Paper ID: 754
Title: Similarity Component Analysis
Reviews

Submitted by Assigned_Reviewer_6

Q1: Comments to author(s). First provide a summary of the paper, and then address the following criteria: Quality, clarity, originality and significance. (For detailed reviewing guidelines, see http://nips.cc/PaperInformation/ReviewerInstructions)
The authors propose a model of similarity in which a binary similarity score between two vectors (u,v) is modeled as a noisy-or over a set of (learned) Mahalanobis distances. The motivation being that abstract "similarity" is often non-transitive, and is not well-modeled by a single, fixed distance metric over a vector space. Generally speaking, the paper is clearly written and the method makes intuitive sense. The algorithm seems to work in practice, although the experimental results could be expanded a bit to better illustrate the method. Overall, I enjoyed reading this paper.

A few comments:

- In the introduction, the authors stress the need for supporting multi-faceted models of similarity, but the wording of this section seems a bit careless. The centaur example (line 42) illustrates that "similarity" is non-transitive, but the notion of transitivity does not directly carry over to distances, as some discretization must be applied in order to make a hard similarity assessment from distances. It is easy to construct an example in which a distance metric produces a non-transitive nearest-neighbor connectivity graph. The authors should be more careful in their statement of what exactly is to be gained by using multiple metrics.

- A similar method to model multi-faceted similarity was recently proposed by [1]. Although the context there was visualization (not similarity prediction), the authors should probably cite this work as well.

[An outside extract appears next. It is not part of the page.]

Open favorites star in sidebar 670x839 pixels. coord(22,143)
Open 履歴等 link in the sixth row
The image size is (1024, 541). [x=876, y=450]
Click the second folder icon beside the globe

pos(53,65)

- Line 125--126: Seems like a typo here. The [k] rows/columns should be the only ones allowed to be NON-zero. It is also unclear whether the sparsity constraint is enforced in this work, or proposed as a future extension.

- Section 3.1: in generating the synthetic dataset, there does not appear to be any processing to ensure consistency in the training set similarities. As a result, the comparison to LMNN may not be entirely fair, as it requires transitive similarity structure (labels).

- Section 3.1: How is a similarity score predicted with LMNN? Is a distance threshold estimated from the training set?

- Table 1: should this table also include accuracy on the second synthetic dataset (figure 2b)?

- Figure 2b: the visualization of the recovered metrics is nice, but it might be good to include a quantitative measure as well, such as the angle/alignment between true and recovered metrics.

- Section 3.2: in the MNIST example, is there much diversity in the recovered metrics (eg, as measured by alignment)? What does the theta vector look like: are the multiple metrics actually used?

- How does SCA-Diag perform on the full (uncompressed) mnist data?

- Table 3: there are no results for itml/lmnn/sca on the BoW/ToW representations. Is this because the data was too high-dimensional? Why not compress by PCA as was done in the MNIST experiment? For completeness, it would be nice to see full metric learning (after PCA) as well as diagonal metric learning (without PCA) on both datasets.
Q2: Please summarize your review in 1-2 sentences
This paper proposes a probabilistic model of pairwise similarity as noisy-or of Mahalanobis distances between two data points. The paper is interesting, well-motivated and clearly written. The experiments could be a bit more thorough.

Submitted by Assigned_Reviewer_7

Q1: Comments to author(s). First provide a summary of the paper, and then address the following criteria: Quality, clarity, originality and significance. (For detailed reviewing guidelines, see http://nips.cc/PaperInformation/ReviewerInstructions)
This paper proposes a graphical model for measuring similarity, based on the assumption that two objects are similar because some (instead of all) of their components are similar. Following this design, they show empirically their model performs better than recent metric learning approaches, when the number of components (K) is larger than 1.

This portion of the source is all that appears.